Der Ford-Streik war nicht der einzige wilde Streik des Jahres 1973. Eine ganze Welle von nicht gewerkschaftlich initiierten Arbeitsniederlegungen ging damals durch westdeutsche Betriebe, manche erfolgreich, andere nicht – die meisten getragen von den Arbeiter*innen, die in den Jahren zuvor in Italien, Spanien, Jugoslawien, Griechenland oder der Türkei angeworben worden waren.

In der deutschen Arbeitskampfgeschichte ist das Streikjahr 1973 ein Wendepunkt. Es steht sowohl für die beginnende Emanzipation der ehemaligen Gast­ar­bei­te­r*in­nen und ihre allmähliche Integration in die Gewerkschaften, die ihre Situation lange ignoriert hatten. In der postnazistischen deutschen Gesellschaft sickerte die Erkenntnis ein, dass die Arbeiter*innen, die gerufen worden waren, um das Wirtschaftswunder zu vollbringen, nicht wieder gehen, sondern in der Bundesrepublik bleiben würden.

1973 war aber auch das Jahr der Wirtschaftskrise, das den Nachkriegsboom beendete. Der Arbeitskräftebedarf sank, zum Jahresende verhängte die Bundesregierung einen Anwerbestopp für ausländische Arbeiter*innen, in den Folgejahren begannen viele Unternehmen zu rationalisieren und umzustrukturieren.

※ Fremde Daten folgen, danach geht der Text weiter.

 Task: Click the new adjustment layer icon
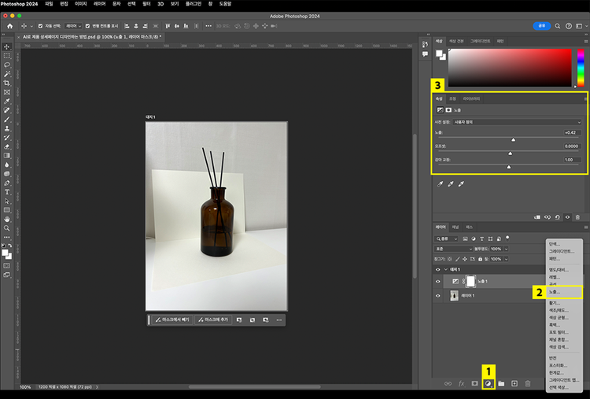[x=488, y=383]
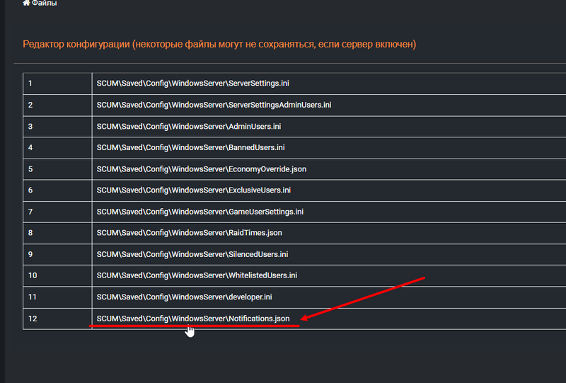The height and width of the screenshot is (383, 566).
Task: Select the developer.ini config file
Action: (x=184, y=297)
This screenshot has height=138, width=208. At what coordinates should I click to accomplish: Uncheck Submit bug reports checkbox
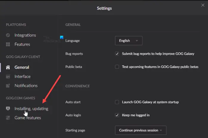[117, 54]
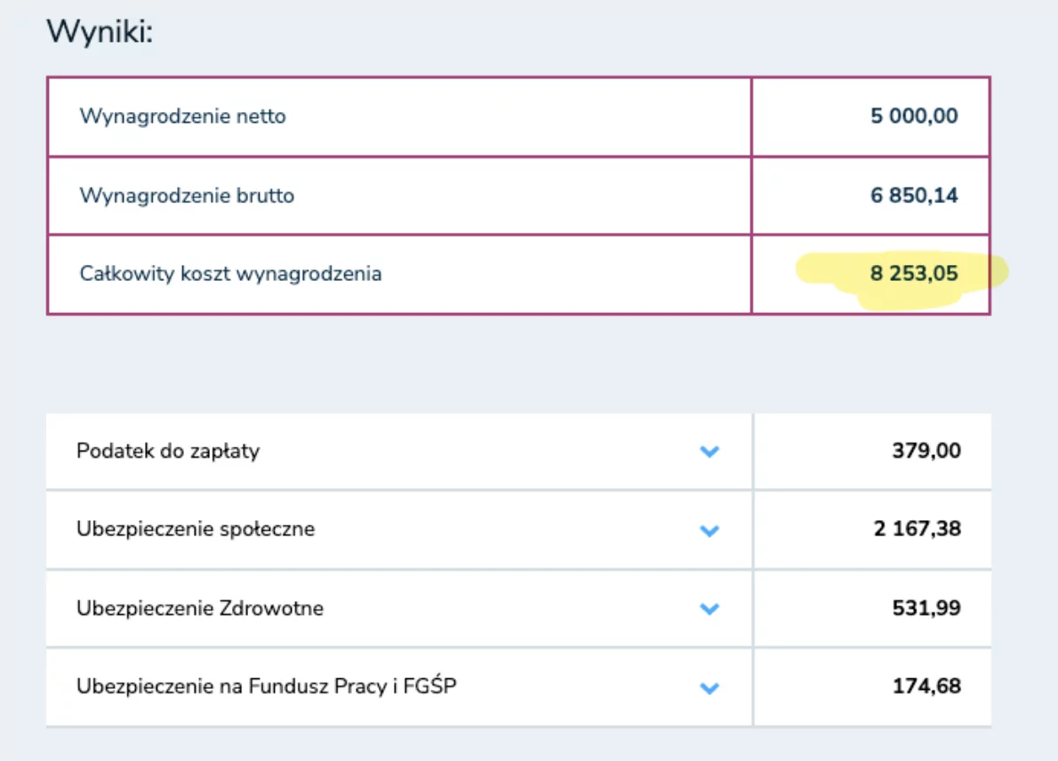
Task: Click the 531,99 health insurance amount
Action: pos(926,608)
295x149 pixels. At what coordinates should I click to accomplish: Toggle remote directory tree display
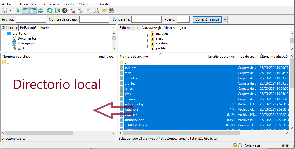click(x=33, y=10)
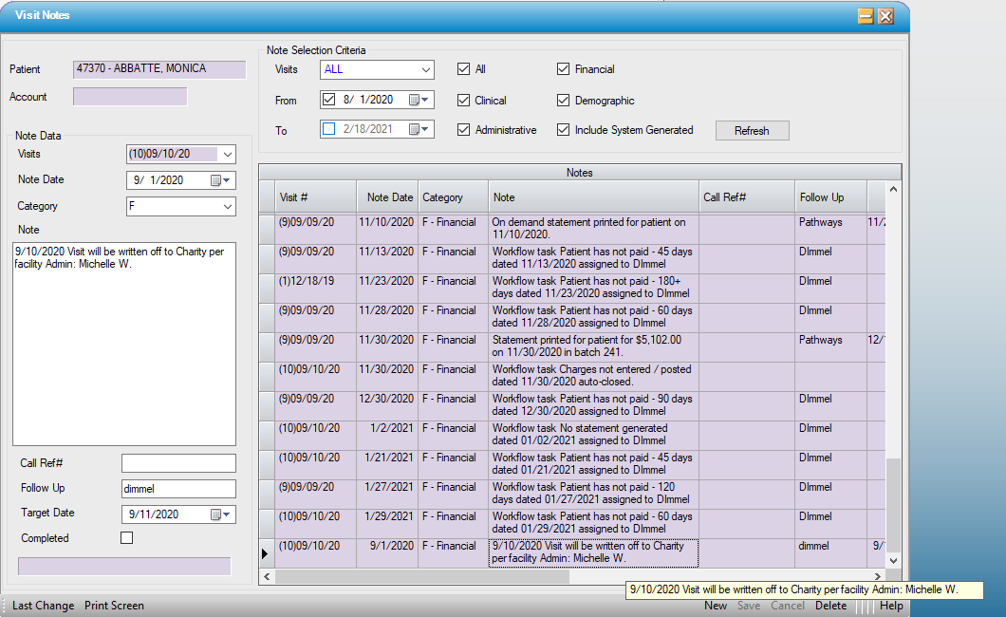Click Delete in the bottom bar

click(830, 606)
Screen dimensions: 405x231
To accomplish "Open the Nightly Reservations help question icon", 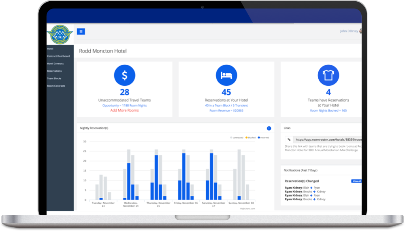I will click(x=269, y=128).
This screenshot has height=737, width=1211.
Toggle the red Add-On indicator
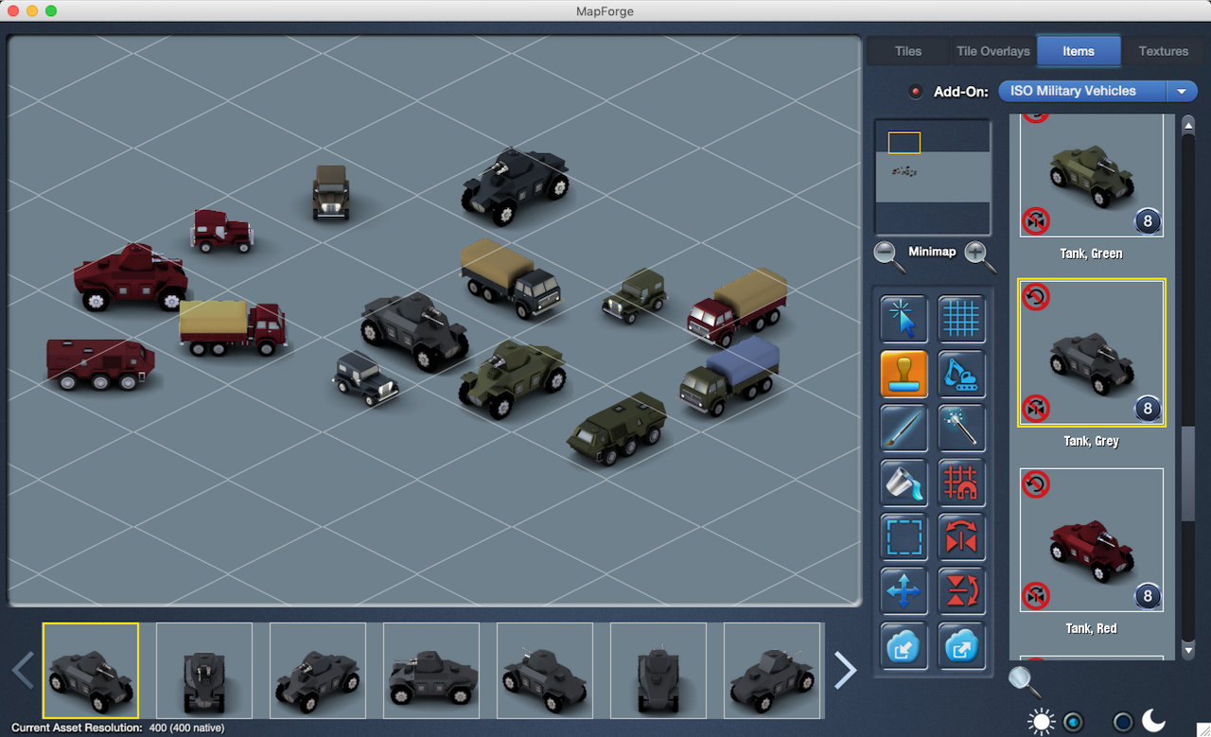[915, 92]
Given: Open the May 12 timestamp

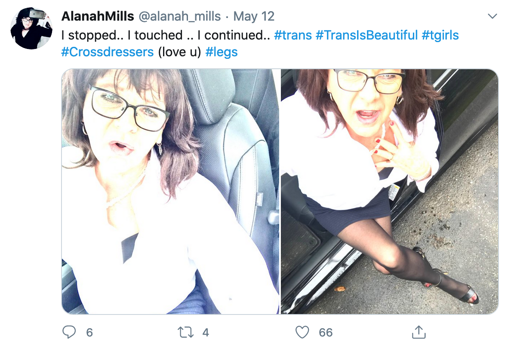Looking at the screenshot, I should point(253,16).
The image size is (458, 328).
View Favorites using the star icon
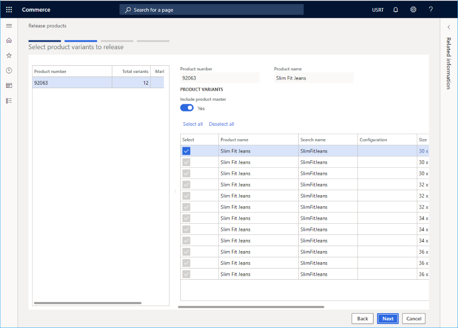click(x=8, y=55)
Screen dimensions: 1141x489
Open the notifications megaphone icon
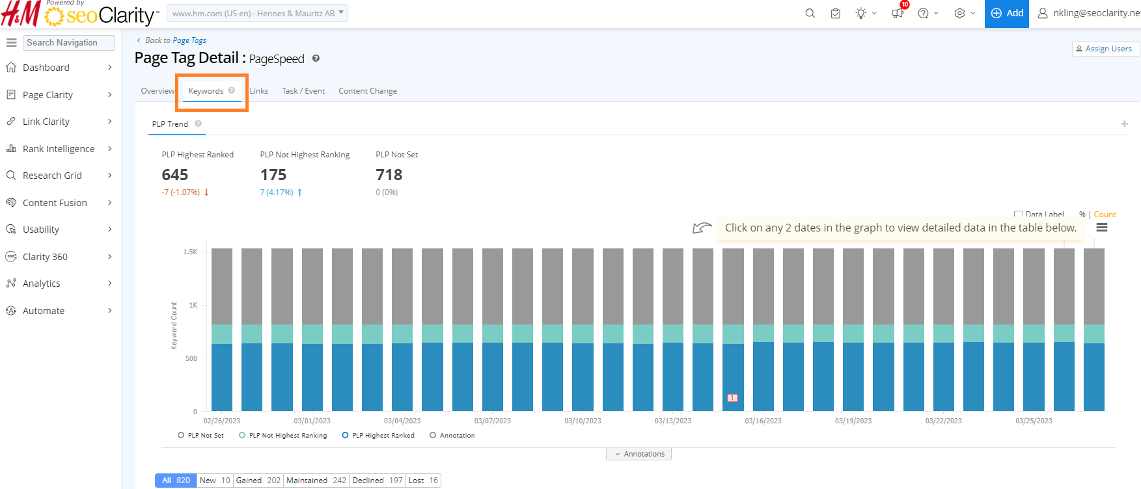click(898, 13)
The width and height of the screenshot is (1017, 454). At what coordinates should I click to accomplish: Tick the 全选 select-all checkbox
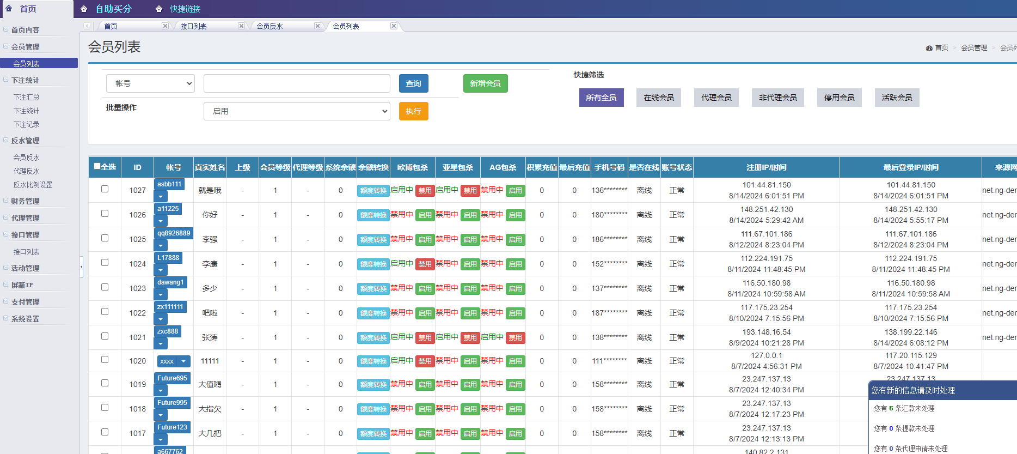[97, 166]
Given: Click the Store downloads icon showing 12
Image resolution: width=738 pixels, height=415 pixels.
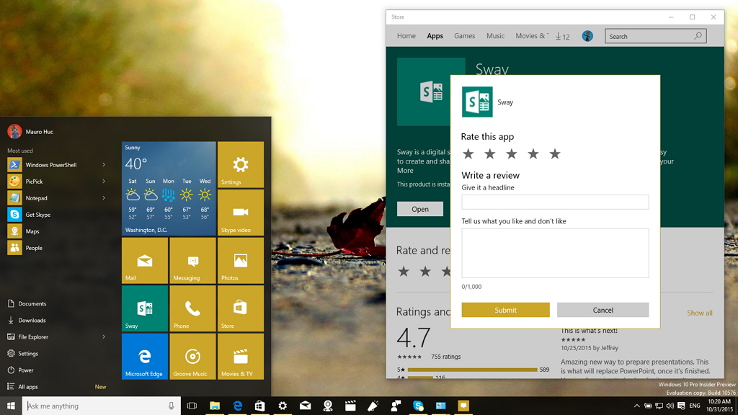Looking at the screenshot, I should click(563, 35).
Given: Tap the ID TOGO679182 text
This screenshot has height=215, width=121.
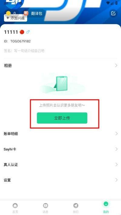Looking at the screenshot, I should [x=17, y=41].
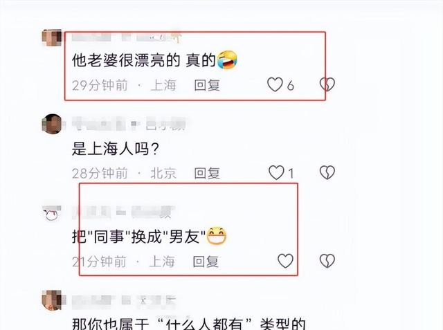Open avatar of the 是上海人吗 commenter
Screen dimensions: 443x330
click(52, 124)
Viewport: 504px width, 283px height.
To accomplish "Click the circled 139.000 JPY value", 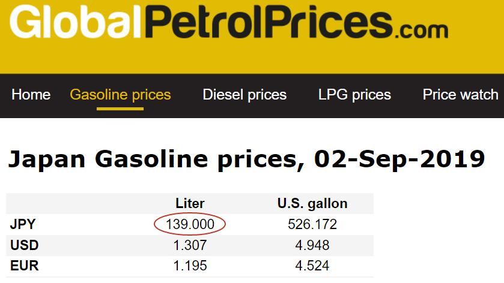I will (x=190, y=225).
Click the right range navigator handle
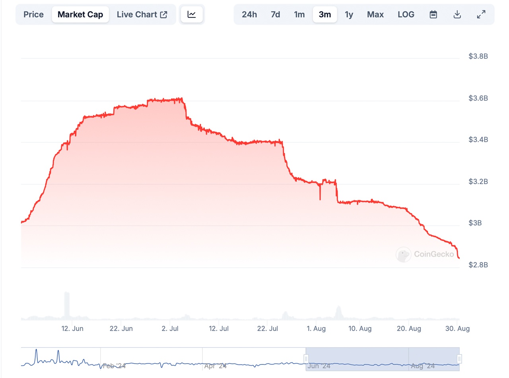509x378 pixels. click(x=459, y=359)
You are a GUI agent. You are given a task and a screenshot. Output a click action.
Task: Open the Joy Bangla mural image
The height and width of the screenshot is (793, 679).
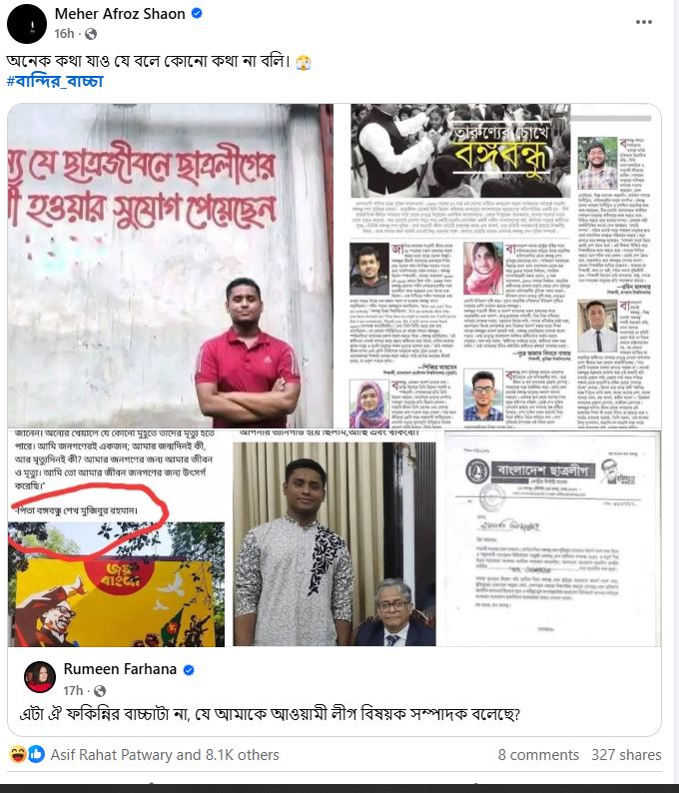click(116, 538)
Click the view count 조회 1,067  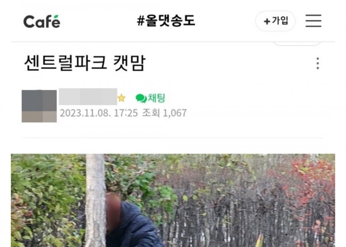tap(164, 113)
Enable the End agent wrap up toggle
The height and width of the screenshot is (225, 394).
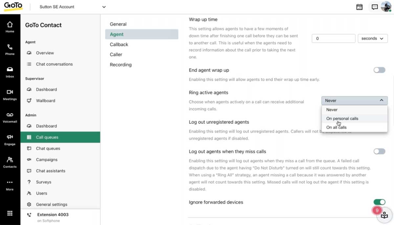379,70
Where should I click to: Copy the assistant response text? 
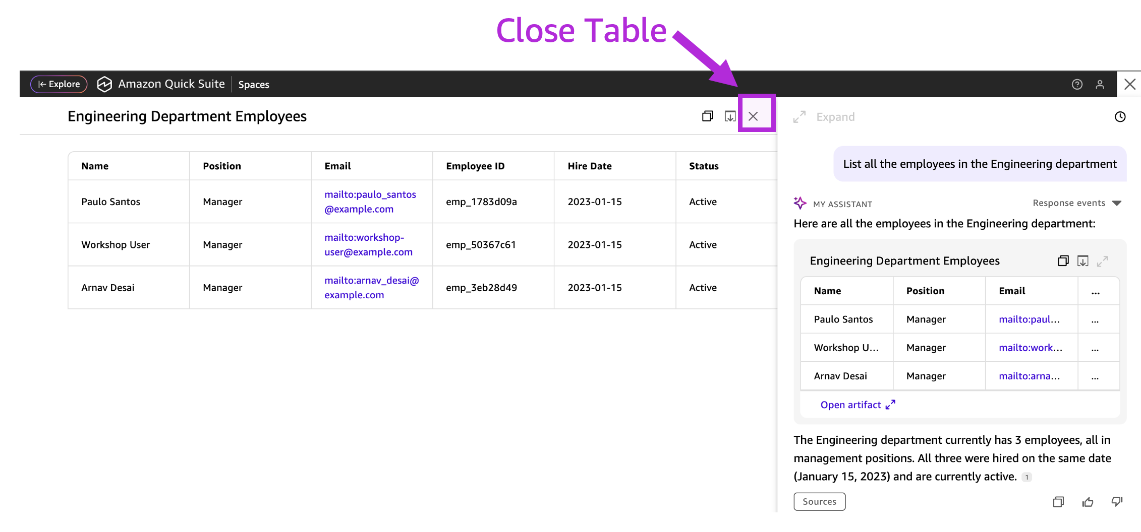pos(1058,502)
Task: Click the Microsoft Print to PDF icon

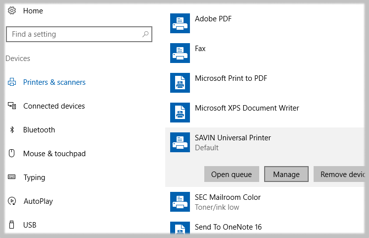Action: point(180,83)
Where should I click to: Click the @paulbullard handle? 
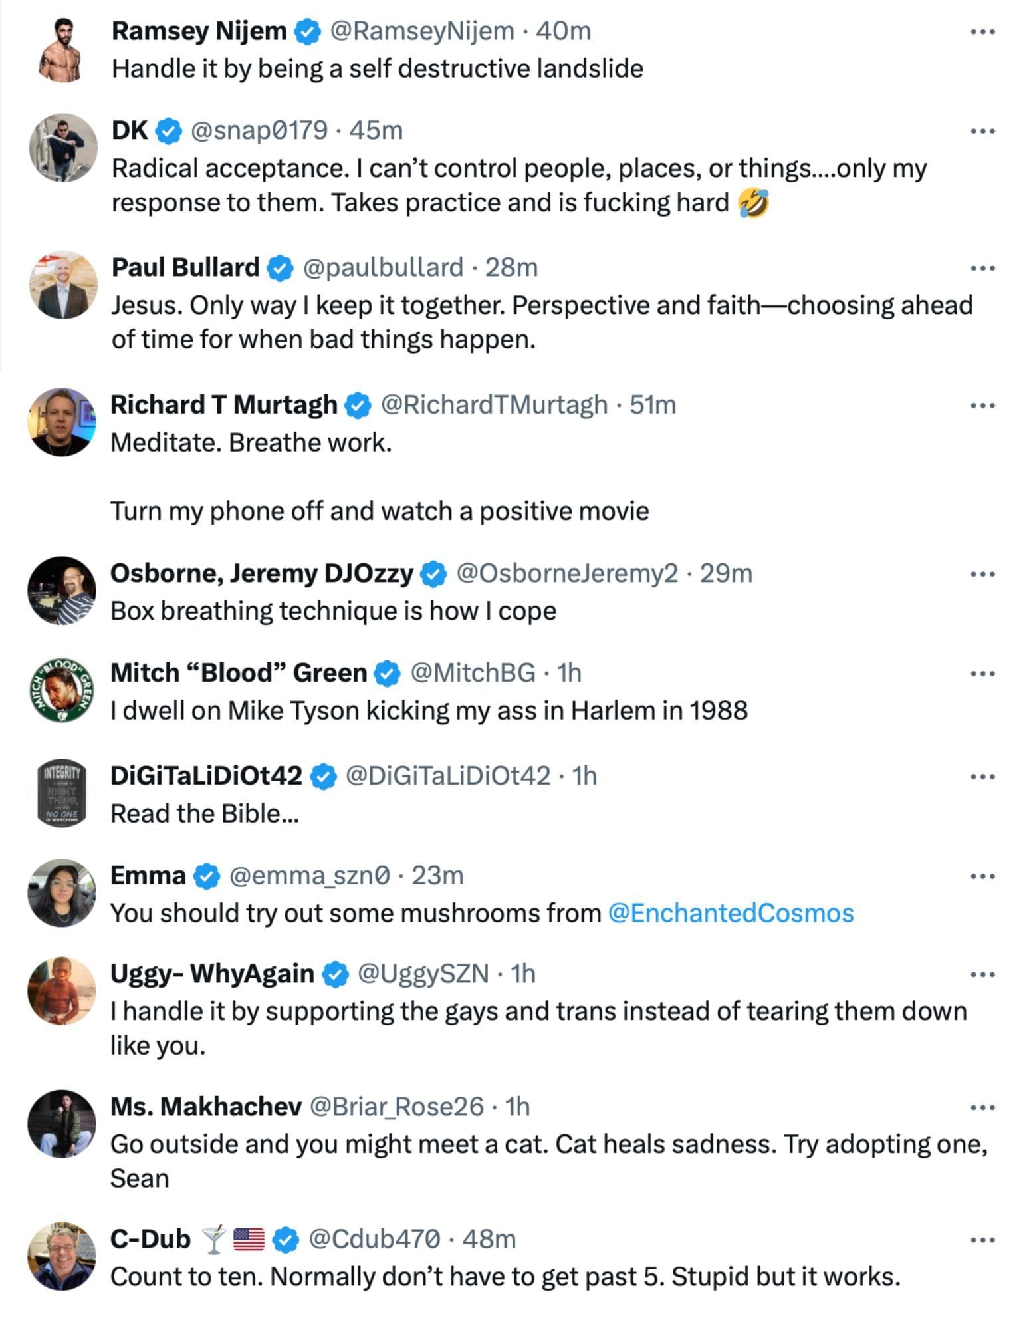(383, 267)
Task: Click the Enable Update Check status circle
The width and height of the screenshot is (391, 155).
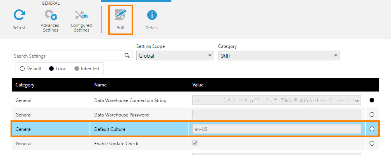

Beschränktes Streikrecht aus brauner Feder

Seitdem hat sich vieles verändert in Deutschland, aber zwei Dinge nicht. Nach wie vor gelten im deutschen Streikrecht Arbeitsniederlegungen, zu denen keine tariffähige Gewerkschaft aufruft, als illegal, ebenso wie politische Streiks. Die Rechtsprechung geht auf ein Urteil des ersten Präsidenten des Bundesarbeitsgerichts, Hans Carl Nipperdey, von 1963 zurück.

Nipperdey hatte während des NS unter anderem das „Gesetz zur Ordnung der nationalen Arbeit“ ausgearbeitet, das das Führerprinzip in den Betrieben verankerte und zuvor geltende Arbeitsrechte schleifte. Und immer noch arbeiten in den am schlechtesten bezahlten und härtesten Jobs überdurchschnittlich viele Menschen ohne deutschen Pass – und fast immer ohne gewerkschaftliche Vertretung.

So kommt es, dass der „wilde Streik“, der jahrelang fast völlig von der Bildfläche verschwunden war, plötzlich wieder da ist. Im Sommer 2021 legten Ku­rier­fah­re­r*in­nen des Lebensmittellieferdienstes Gorillas in Berlin die Arbeit nieder. Mehrmals streikten die fast ausschließlich nichtdeutschen Fah­re­r*in­nen selbstorganisiert gegen niedrige Löhne und schlechte Arbeitsbedingungen, im Oktober 2021 wurden die meisten Streikenden gefeuert.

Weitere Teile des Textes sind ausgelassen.